Here, we can use the list iterator methods to iterate through each element in the list. So, we’ll look at the first element in the list, which is 16

[slide 25]

Since that is not the element we want, we’ll follow the next pointer in the list to the second element.

[slide 26]

Here, we found 12, which is the element we are looking for! So, we can return the value associated with it back to the calling function.

However, notice that we had to search through 2 items in this list to find what we wanted. This isn’t that many, but it might cause a problem as we add more elements. Remember, we want to build an ideal data structure that has constant time retrieval. If the lists are more than just 1 item, we are not able to get constant time performance. So, we want to minimize the number of hash collisions, which result in multiple elements being stored in the same list.

[slide 27]

As we store more key-value pairs in a hash table, the number of hash collisions will increase. The more collisions we have, the less efficient our hash table will become. It won’t take long to erase all the benefits of having a hash table in the first place. So, what can we do?

[slide 28]

At some point, it makes sense to increase the capacity of the array, much like we did with stacks and queues that we implemented using arrays.

Notice that we have to update our hash function to compute index values that cover the entire range of our new array. In this case, we now must have indexs that range from index 0 to index 7.

[slide 29]

Of course, this creates a another problem. What if we want to retrieve item 13?

If we run 13 through our new hash function, we get an index of 5, which is not where 13 was stored. So, how do we solve this?

[slide 30]

The solution is to rehash our table every time we increase or decrease the size of the array. When we rehash our table, we simply compute new indexes for all key-value pairs and add them into the new array at the appropriate location as we have done here. Now, if we want to retrieve 13, it will be right where we stored it, at index 5.

Notice how much room we now have to store new key-value pairs. There is a 50-50 chance that the next item we will store will not cause a collision and, if it does, there will be at most one other key-value pair in the same bucket.
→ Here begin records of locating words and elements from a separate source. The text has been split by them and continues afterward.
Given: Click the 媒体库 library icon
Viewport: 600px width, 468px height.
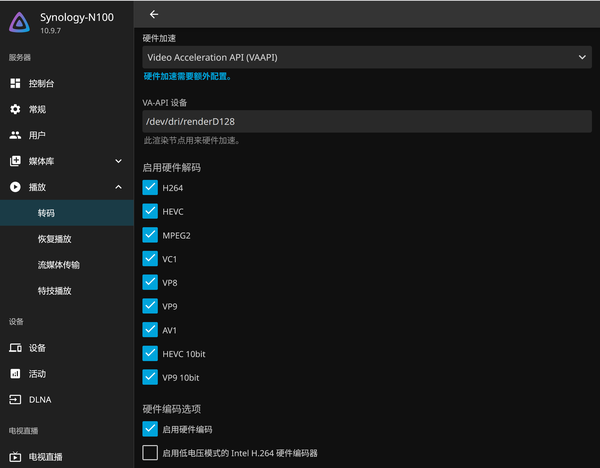Looking at the screenshot, I should pyautogui.click(x=15, y=161).
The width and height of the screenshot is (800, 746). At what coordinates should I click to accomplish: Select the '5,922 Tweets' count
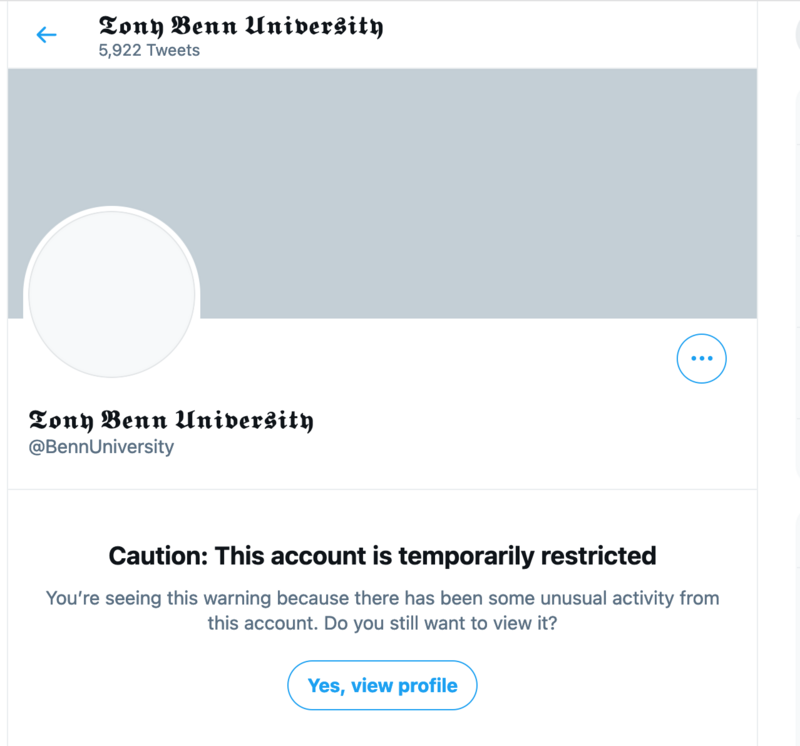pos(148,49)
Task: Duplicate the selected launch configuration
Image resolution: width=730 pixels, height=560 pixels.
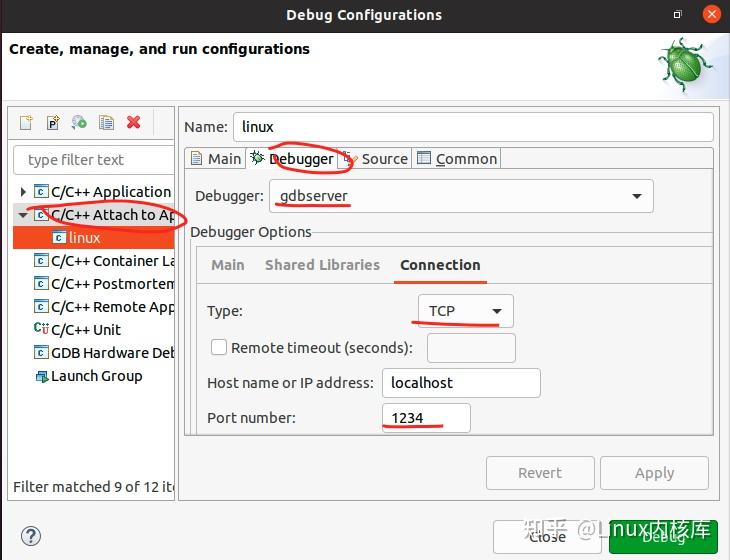Action: coord(106,123)
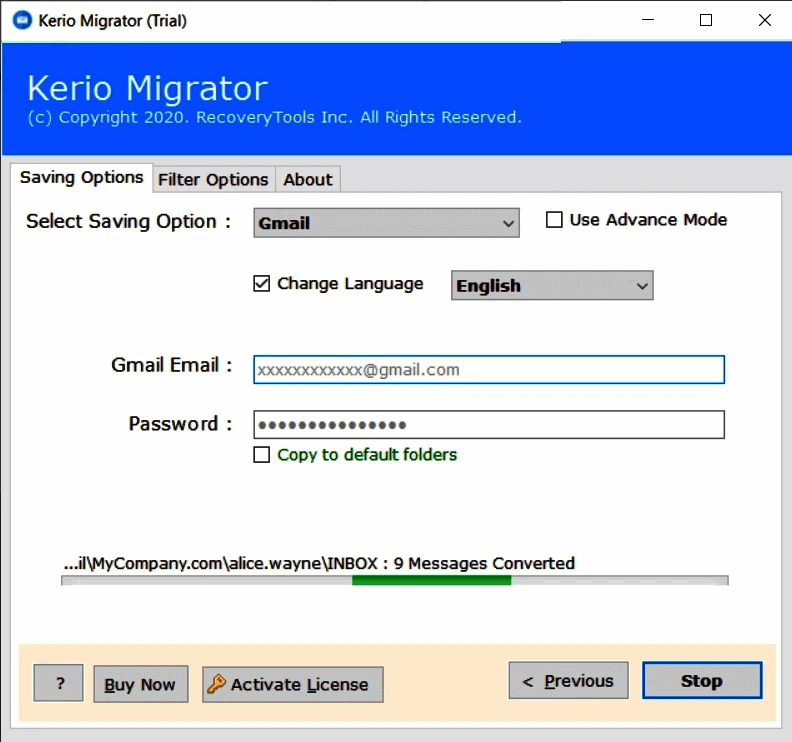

Now that we know what to do when we have a crowded hash table, the question is, when do we need to do it?

[slide 31]

There are three key things we use when making this decision. First, there is the capacity of the current array. Here we have an array of capacity 4. Next, we have the size of the hash tables in terms of the number of key-value pairs stored in the table. In this example, we also have 4 key-value pairs: 16, 12, 13, and 7. And finally, there is the load factor (or ratio) between the size of the hash table and its capacity, size / capacity.

Typically, when the load factor reaches a specified threshold, we double the capacity of the array and then rehash the table using the new array. The load factor threshold we choose is a tradeoff between space and time. The larger the array, the more memory you use, but you have fewer collisions. And obviously, the smaller array you use, the more collisions you will have and the greater the time required to retrieve key-value pairs from the table. Through research and experience, it has been shown that a load factor of 0.75 generally works best.

Thus, each time we add a key-value pair to the hash table, we should check to see if the load factor of the table has exceeded our threshold of 0.75. In the example given, the size of the table is 4 key-value pairs and the capacity of the array is 4. This yields a load factor of 1.0 which is clearly greater than our threshold of 0.75. We should definitely increase the size of our array and rehash the table.

[slide 32]

In this video, we introduced the concept of a hash table, which is a data structure that aims to provide the ideal of constant time insertion and constant time retrival operations. It consists of an array of buckets, usually implemented as linked lists, combined with a hash function that determines which bucket a particular key belongs in. By carefully maintaining the balance between the size and capacity of the hash table, combined with a good hash function, we can guarantee that most insertions and retrievals run in constant time in the best case.